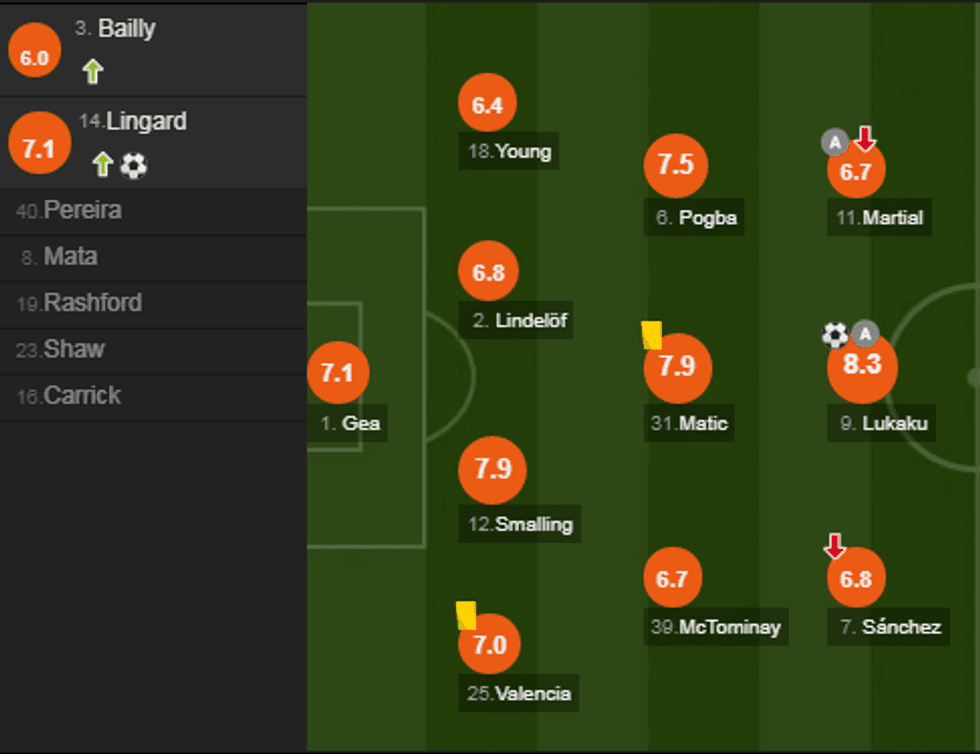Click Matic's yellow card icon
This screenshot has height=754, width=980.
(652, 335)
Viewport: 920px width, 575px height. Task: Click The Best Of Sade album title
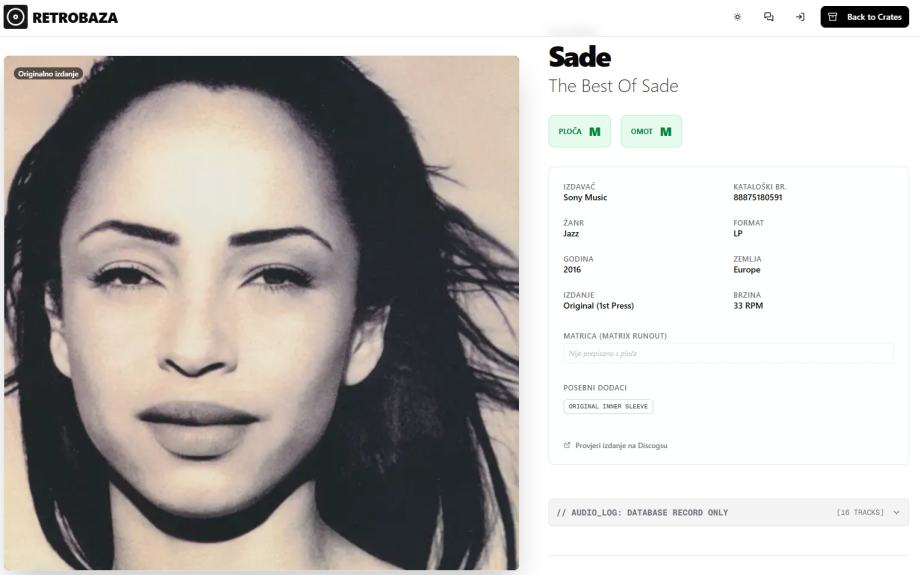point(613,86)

------------------------------------------------------------------------

Work instruction: Return only the line with "Viewport: 920px width, 575px" and the lines after it up to the end of the records, exact and free of pictures.

Solved problem:
Viewport: 920px width, 575px height. Task: Click The Best Of Sade album title
point(613,86)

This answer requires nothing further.